First Plinth: Public Art Award 
Formerly FIRST@108: Public Art Award, the First Plinth is a biennial £10,000 award to contribute towards the production costs of producing a large-scale sculpture, thereby offering competing sculptors the opportunity to extend their practice into competing for public art commissions. Open to any artist working in three dimensions. The award is supported by the Mirisch & Lebenheim Charitable Foundation. The current winner of the First Plinth: Public Art Award 2021 is Polly Morgan.

Past winners

Grizedale Residency 
With thanks to the Brian Mercer Charitable Trust the Society offers an annual residency opportunity based at Grizedale Forest. This intensive six week long residency aims to foster experimentation and innovation in response to the natural environment.

Past Winners

 Susan Stockwell (2021)
Florian Houlker (2021)
Karolin Schwab (2019)
 Ben Allan (2019)

Spotlight Award 
Founded in 2017, Contemporary Sculpture Fulmer is a private sculpture park in Buckinghamshire which surveys the breadth of contemporary sculptural practice. A new area of woodland has been opened out to create an environment for an artist to install a single large work or a series of works creating a solo installation. Society members and fellows are invited to propose new or recent work that is suitable for display outside over summer. The Spotlight exhibition is included on the route taken by all visitors to the gardens, but it is also separate and distinct from the rest of the sculpture trail, and as such applicants are encouraged to engage with the idea of it as a solo exhibition en plain air. The successful applicant works closely with director George Marsh. The current winner is Daniel Solomons.

Past Winners

 Tim Ellis (2021)
Rosie Leventon (2020)
 Amale Freiha Khlat (2019)
 Marco Miehling (2018)

Gilbert Bayes Award
Established in 2000 as the RBS Bursary Awards, it was renamed in 2018 after the artist Gilbert Bayes, whose charitable trust supports the awards.
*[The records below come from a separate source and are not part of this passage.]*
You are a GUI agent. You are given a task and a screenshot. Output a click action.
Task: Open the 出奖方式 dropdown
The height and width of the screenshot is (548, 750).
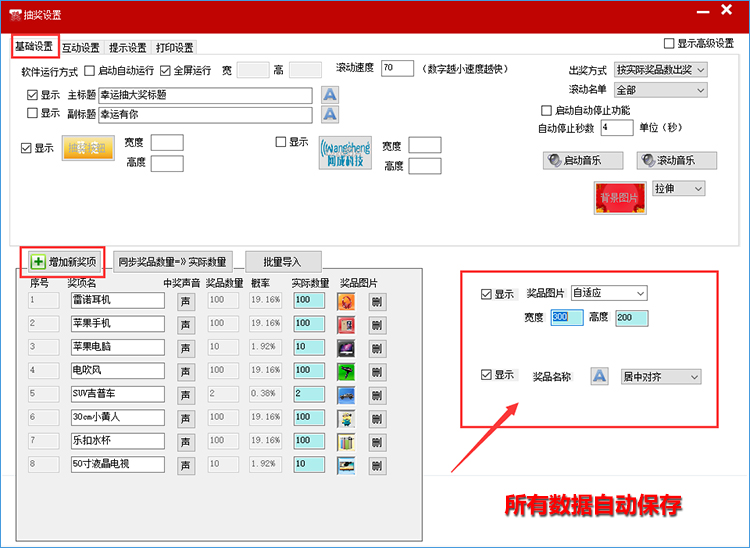[661, 70]
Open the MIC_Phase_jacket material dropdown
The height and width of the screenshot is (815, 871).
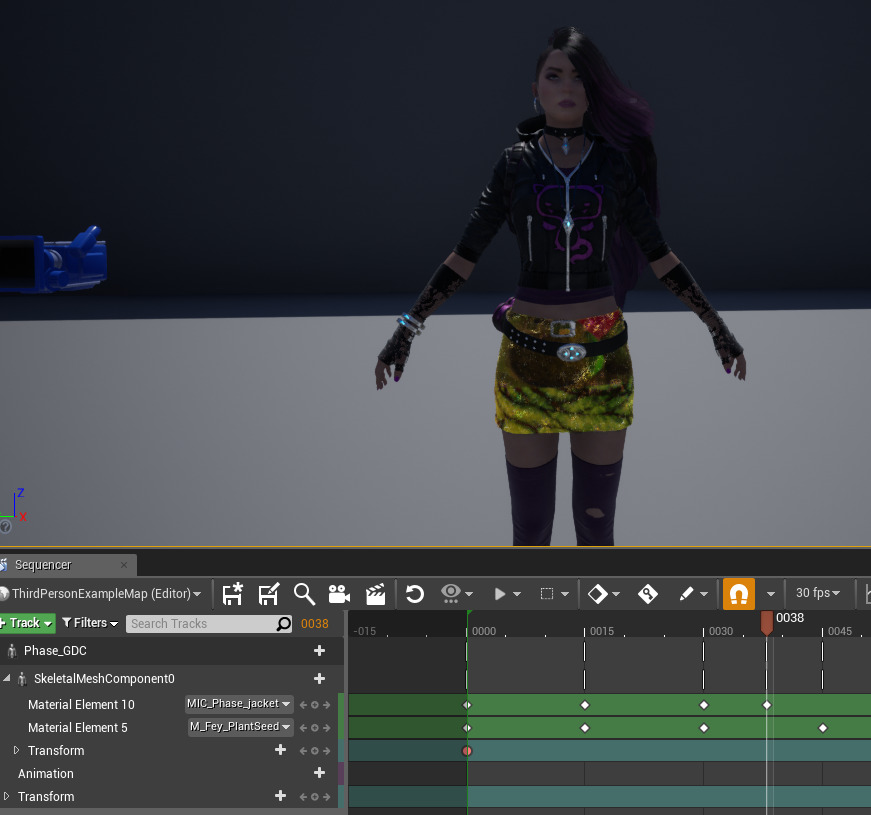pyautogui.click(x=239, y=704)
This is an annual award made to a small group of emerging sculptors that the society has judged to be of outstanding talent and potential. It is designed to aid them in the transition to full professional practice, by giving them a package of professional support including an annual membership of the society. The award is open to sculptors of any age, nationality, with or without formal training and working in any medium. Past winners include: Alex Chinneck, Tessa Farmer and William Mackrell.

Eilean Shona Residency 
The wilderness island of Eilean Shona has long been an inspiration for artists and writers. To further build upon this legacy, a members-only residency has been created - a month-long opportunity for a winning member of the Royal Society of Sculptors to live on the island and reflect upon and respond to the natural environment.

Past Winners

 Mhairi Vari (2022)

Red House Residency 
For Benjamin Britten – one of the foremost composers of the 20th century – a quiet place to compose was absolutely essential. He was fortunate enough to achieve this for most of his life, spending his last two decades at The Red House, down a quiet lane on the outskirts of Aldeburgh, Suffolk. This new creative retreat at The Red House is open to women members of the Royal Society of Sculptors to spend time in Suffolk on a peaceful, creative retreat.

Past Winners

 Hannah Honeywill (2020)
Thread Residency

Thread is a residency program and cultural centre that allows local and international artists to live and work in Sinthian, a rural village in Tambacounda, the southeastern region of Senegal. It houses two artists’ dwellings, as well as ample indoor and outdoor studio space.

Past Winners

 Julian Wild (2020)

Past Awards

Brian Mercer Residencies
Two annual scholarships for society members to experiment with stone or bronze under instruction from master craftsmen in Pietrasanta, Italy enable sculptors to learn the technical aspects of the carving or casting process were supported by the Brian Mercer Charitable Trust.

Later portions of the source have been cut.